All data extracted from http://www.elofootball.com/

In [1]:
league_years = list(range(1999, 2023))

In [2]:
import pandas as pd
from bs4 import BeautifulSoup
from selenium import webdriver
from selenium.webdriver.chrome.service import Service
from webdriver_manager.chrome import ChromeDriverManager
from selenium.webdriver.common.by import By
from selenium.webdriver.support.wait import WebDriverWait
from selenium.webdriver.support import expected_conditions as EC

# Initiating a new Google Chrome window
driver = webdriver.Chrome(service=Service(ChromeDriverManager().install()))

# The function below extracts the games of any given season of La Liga and
# returns the output in the form of a dataframe
def extract_games(year):
    # The URL is shapes in the form of
    # http://www.elofootball.com/country.php?countryiso=ESP&season=1999-2000
    url = f"http://www.elofootball.com/country.php?countryiso=ESP&season={year}-{year+1}"
    
    # # This dataframe contains the matches of the given season.
    # result = pd.DataFrame(columns=[
    #     'date',
    #     'division',
    #     'unused_1'
    #     'home',
    #     'home_pre_rating',
    #     'home_rating_delta',
    #     'home_post_rating',
    #     'result',
    #     'prob_h',
    #     'prob_d',
    #     'prob_a',
    #     'away',
    #     'away_pre_rating',
    #     'away_rating_delta',
    #     'away_post_rating',
    #     'unused_2'
    # ])
    
    # Retrieving the URL in the Chrome window
    driver.get(url)
    
    # When the page loads, the table's empty and is later filled by AJAX calls.
    # So, we wait until there is an element by the id of for instance
    # "tabcontainer" available on the page before proceeding to
    # extract the table.
    # The availability of the said element shows that the table is fully loaded
    # and filled.
    element = WebDriverWait(driver, 20).until(
        EC.presence_of_element_located((By.ID, f"tabcontainer"))
    )
    soup = BeautifulSoup(driver.page_source, 'lxml')
    
    # Retrieving the specific table amongst all
    table_bodies = soup.findAll('tbody')
    tbody = table_bodies[4]

    # Within the table, only the first match in a specific date has the date column
    # filled, the next matches in the same date do not have any data written in the
    # date column.

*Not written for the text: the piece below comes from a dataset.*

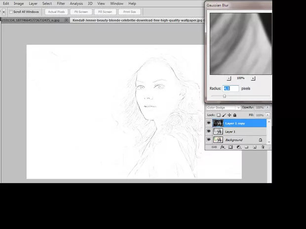Click the Gaussian Blur radius slider handle
This screenshot has height=229, width=306.
pyautogui.click(x=225, y=96)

So, when a new date is seen, it is stored and as long as the date
    # column is empty, the same date will be referenced.
    last_date = ''
    # Goint through all the tr elements (table rows)
    all_matches = []
    for tr in tbody.find_all('tr'):
        # Retrieving all td elements (table data)
        tds = tr.find_all('td')
        # Getting the inner-text of each td element
        match = [td.text for td in tds]
        # As explained above, if the date column is empty, use the previous date value,
        # otherwise, update the date value with the new one
        if match[0] == '':
            match[0] = last_date
        else:
            last_date = match[0]
        all_matches.append(match)

    result = pd.DataFrame(all_matches, columns=[
        'date',
        'division',
        'unused_1',
        'home',
        'home_pre_rating',
        'home_rating_delta',
        'home_post_rating',
        'result',
        'prob_h',
        'prob_d',
        'prob_a',
        'away',
        'away_pre_rating',
        'away_rating_delta',
        'away_post_rating',
        'unused_2'])

    return result;

In [3]:
# Retrieving the matches and merging them into a single dataframe
df = pd.concat(
    [extract_games(year) for year in league_years])

df.reset_index(drop=True)

Unnamed: 0,date,division,unused_1,home,home_pre_rating,home_rating_delta,home_post_rating,result,prob_h,prob_d,prob_a,away,away_pre_rating,away_rating_delta,away_post_rating,unused_2
0,2000/06/04,Segunda Division,,Atlético Madrid B,1705,0,1705,0 - 0,34,29,37,CP Mérida,1817,0,1817,
1,2000/06/04,Segunda Division,,CD Logroñés,1683,+11,1694,1 - 0,31,29,40,Villarreal CF,1832,-11,1821,
2,2000/06/04,Segunda Division,,UD Las Palmas,1812,+5,1817,2 - 1,59,23,18,Levante UD,1700,-5,1695,
3,2000/06/04,Segunda Division,,UD Salamanca,1741,+7,1748,2 - 1,47,28,26,SD Eibar,1738,-7,1731,
4,2000/06/04,Segunda Division,,CA Osasuna,1803,+4,1807,2 - 1,61,22,16,Recreativo Huelva,1673,-4,1669,
...,...,...,...,...,...,...,...,...,...,...,...,...,...,...,...,...
23593,2022/08/13,Segunda Division,,UD Las Palmas,1778,-4,1774,0 - 0,52,26,22,Real Zaragoza,1727,+4,1731,
23594,2022/08/13,Segunda Division,,CD Mirandés,1709,-3,1706,1 - 1,47,28,25,Sporting Gijón,1703,+3,1706,
23595,2022/08/12,Primera Division,,CA Osasuna,1921,+12,1933,2 - 1,28,28,44,Sevilla FC,2103,-12,2091,
23596,2022/08/12,Segunda Division,,Levante UD,1913,-6,1907,0 - 0,65,21,15,SD Huesca,1755,+6,1761,


Since the operation of scraping data from the web is very resource-intensive and time consuming, the gathered data is saved into file before the processing of the data, so that should anything go wrong in the processing, there would not be a need to re-scrape the data.

In [4]:
df.to_csv('./initial_ds/ratings.csv', index=False)